Our most recent book is titled Divided We Stand: The 2020 Elections and American Politics. Among other things, it discusses state and congressional elections.
House Republicans are working with one of the narrowest margins in U.S. history. Following the election of Democrat Jennifer McClellan to fill a vacant seat in Virginia, they have just a nine-vote edge on Democrats, 222 to 213 (or 2.06 percentage points) – even slimmer than the Democrats’ House majority in the previous Congress, and the tightest margin in nine decades.
Slender House majorities (which in this analysis we’re measuring as of the first business day of each Congress) have become more common in the past few decades. After a long run of comfortably large Democratic House majorities from the late 1950s through the early 1990s, narrow majorities – defined for this analysis as margins of control of fewer than 5 percentage points – have prevailed in a third of the 15 most recent Houses.

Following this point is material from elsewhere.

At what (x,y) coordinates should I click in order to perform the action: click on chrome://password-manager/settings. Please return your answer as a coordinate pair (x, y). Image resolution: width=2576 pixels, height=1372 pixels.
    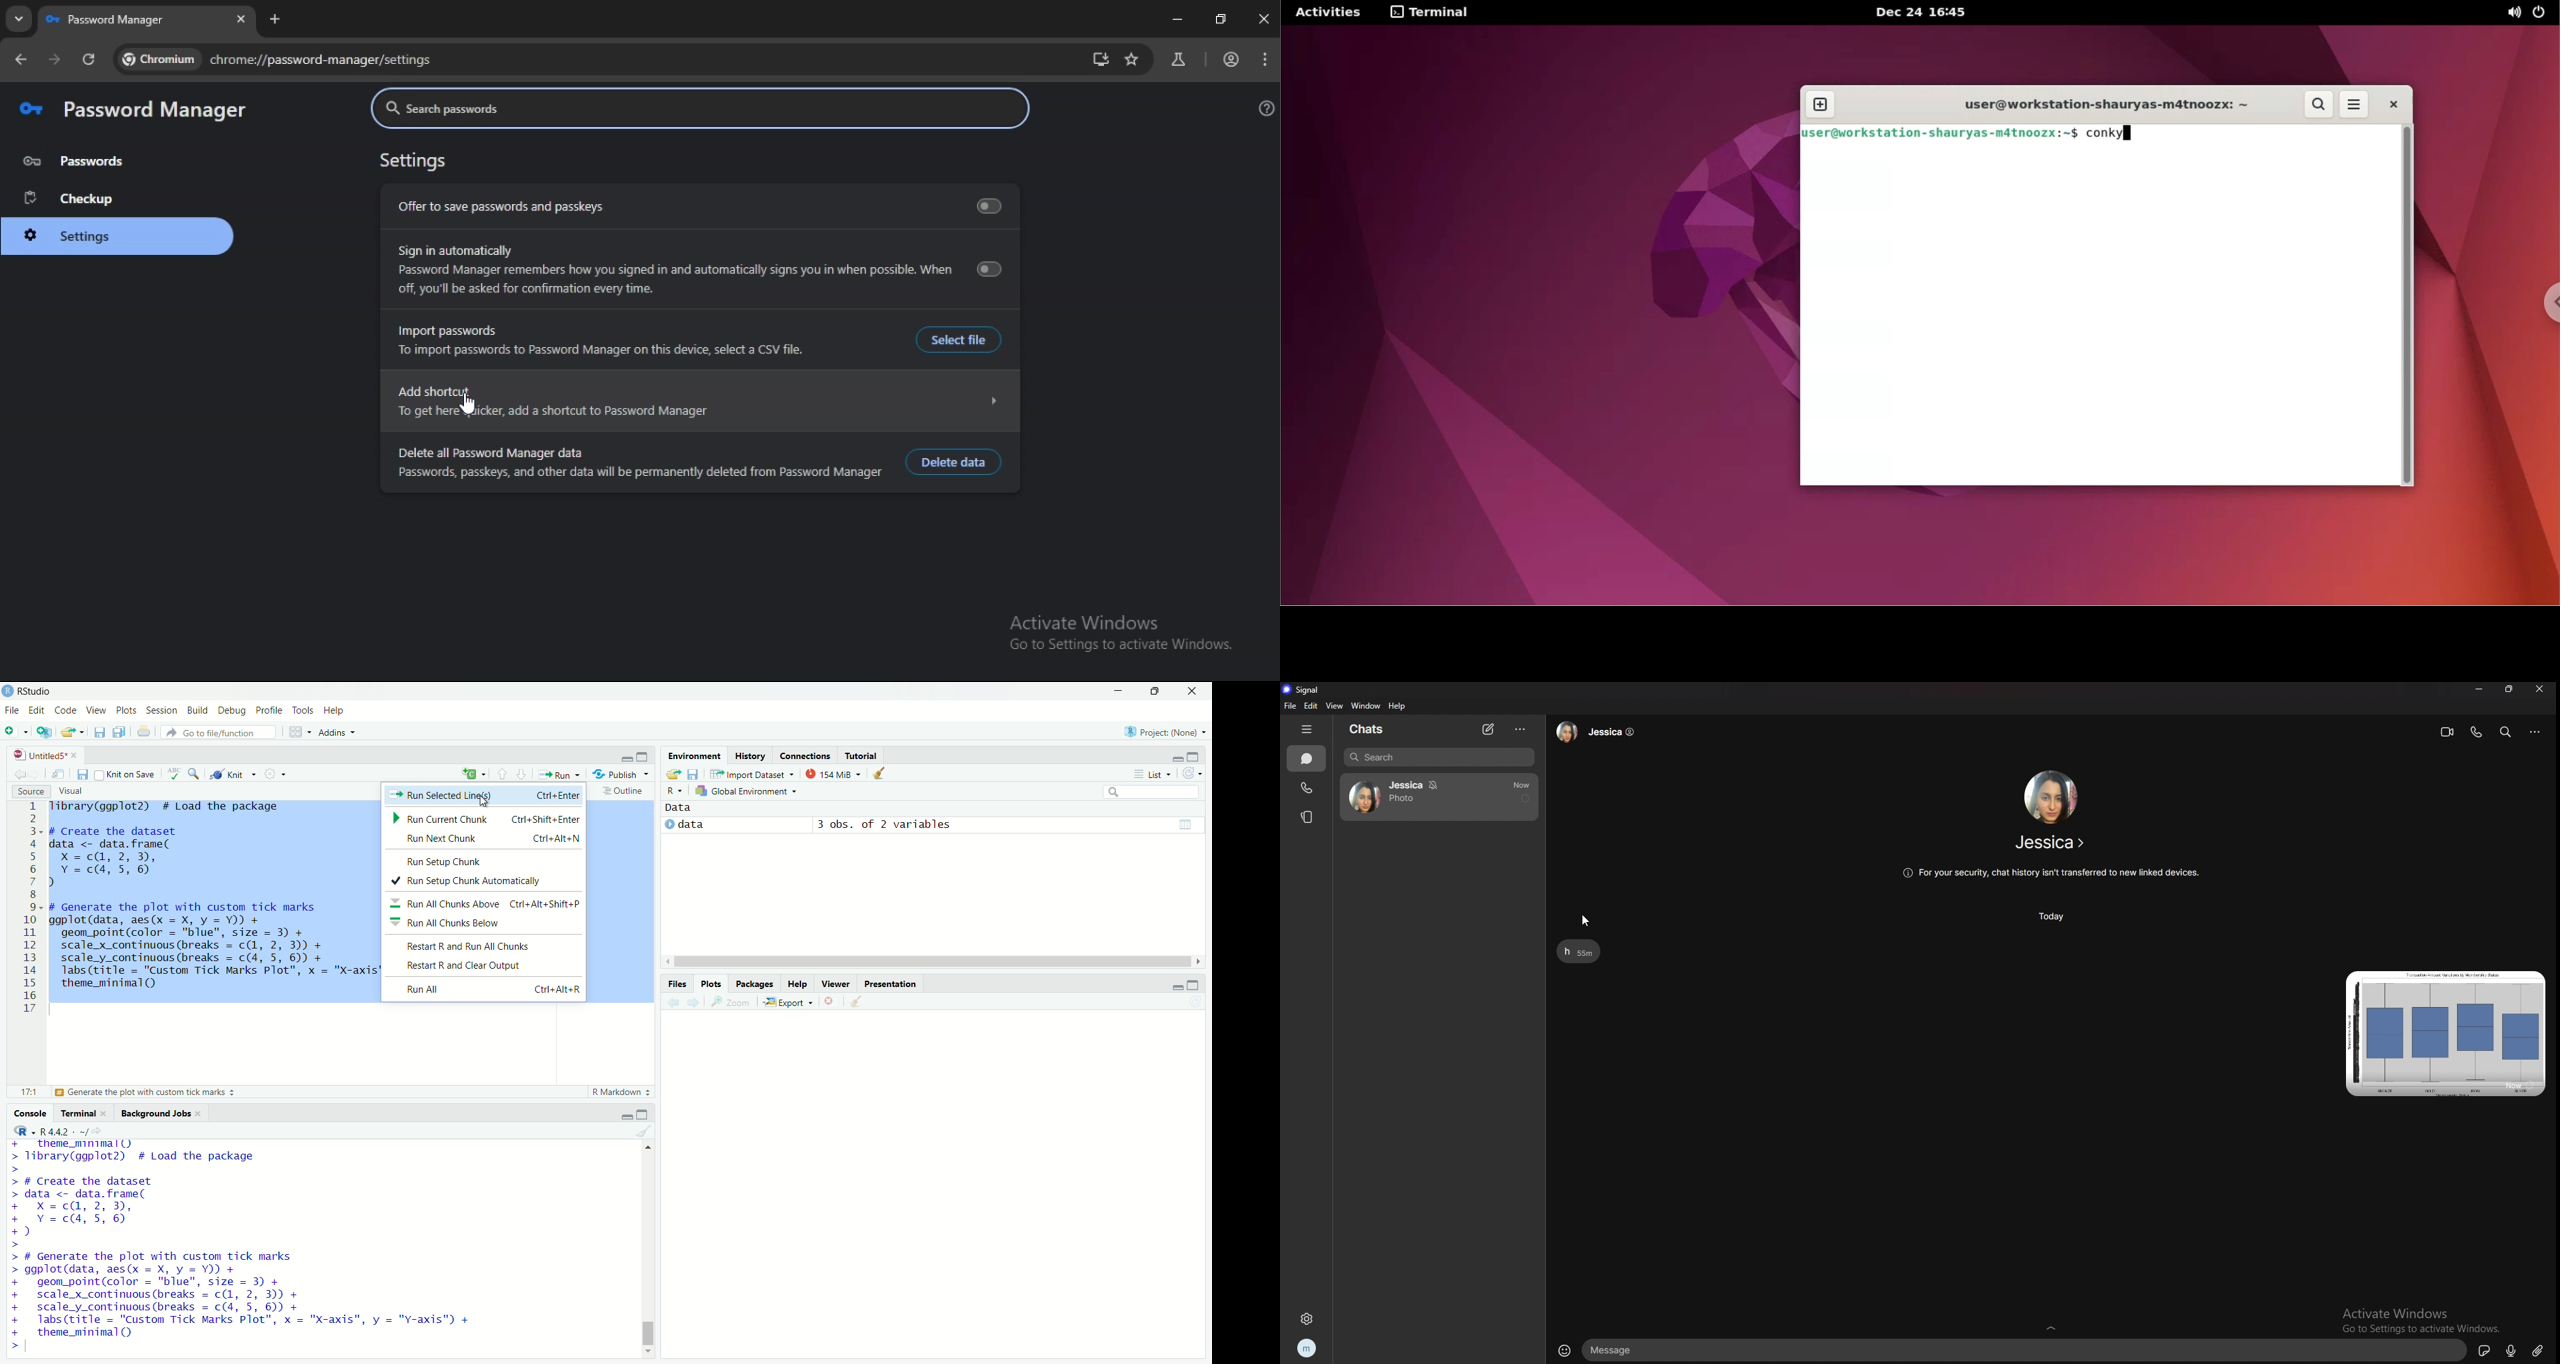
    Looking at the image, I should click on (277, 57).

In fact, the 2.3 percentage point edge that House Speaker Kevin McCarthy’s Republicans held at the start of the current Congress is the fifth-smallest in U.S. history, tied with the 107th Congress of 2001-02 and the 83rd Congress of 1953-54. That means McCarthy is under tremendous pressure to keep his caucus – especially the four dozen or so members and allies of the House Freedom Caucus – in line.